Faire cohabiter l’offre touristique à l’offre sportive
Qui ne connaît pas « La Route des vins d’Alsace », cet itinéraire mythique sillonnant vignobles et villages pittoresques de toute une région ? Présidente de l’association « Alsace Destination Tourisme », Nathalie KALTENBACH a évoqué l’œnotourisme et le travail mené pour le rendre encore plus attractif : « la route des vins est une « grande Dame » qui a fêté ses 70 ans l’an passé et il est vrai que notre problème n’est pas le manque de fréquentation, ce serait plutôt l’inverse ! ». Mais on ne s’improvise pas acteur touristique et un travail important est fait en ce sens auprès des vignerons : « il y a encore des caves où c’est la mamie qui accueille le touriste, quasiment au coin du feu ! Ce que nous souhaitons aujourd’hui, c’est faire vivre aux visiteurs un moment d’exception, les faire rêver et un gros travail de formation est mené auprès de nos partenaires… ».

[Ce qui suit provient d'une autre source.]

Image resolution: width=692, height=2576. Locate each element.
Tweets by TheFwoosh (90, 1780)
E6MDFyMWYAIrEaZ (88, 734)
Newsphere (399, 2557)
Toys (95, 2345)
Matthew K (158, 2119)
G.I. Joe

En une décennie, les activités autour du vin se sont multipliées : apéros gourmands, banquets au milieu des vignes, fête des vendanges, balades en gyropode, chasse au trésor, activités sportives au sein du vignoble… De quoi s’il en était besoin, donner quelques idées supplémentaires à Benjamin GUIHARD, directeur de l'Office de Tourisme Chablis, Cure, Yonne & Tonnerrois. Si l’appellation Chablis est une « marque » qui parle, reconnue dans le monde entier, une dynamique existe aujourd’hui chez les acteurs de la filière pour intensifier l’offre touristique, notamment au travers du sport : « nous avons la chance chaque année d’accueillir le marathon de Chablis, un évènement festif sur le concept de celui du Médoc. L’intérêt étant qu’il est adossé le même week-end à la fête des vins, avec deux publics différents qui se côtoient et que l’on essaie de faire cohabiter… ». Goûtez moi donc cet excellent premier cru Montée de Tonnerre… ? « J’peux pas, j’ai marathon et ça grimpe aussi ! ».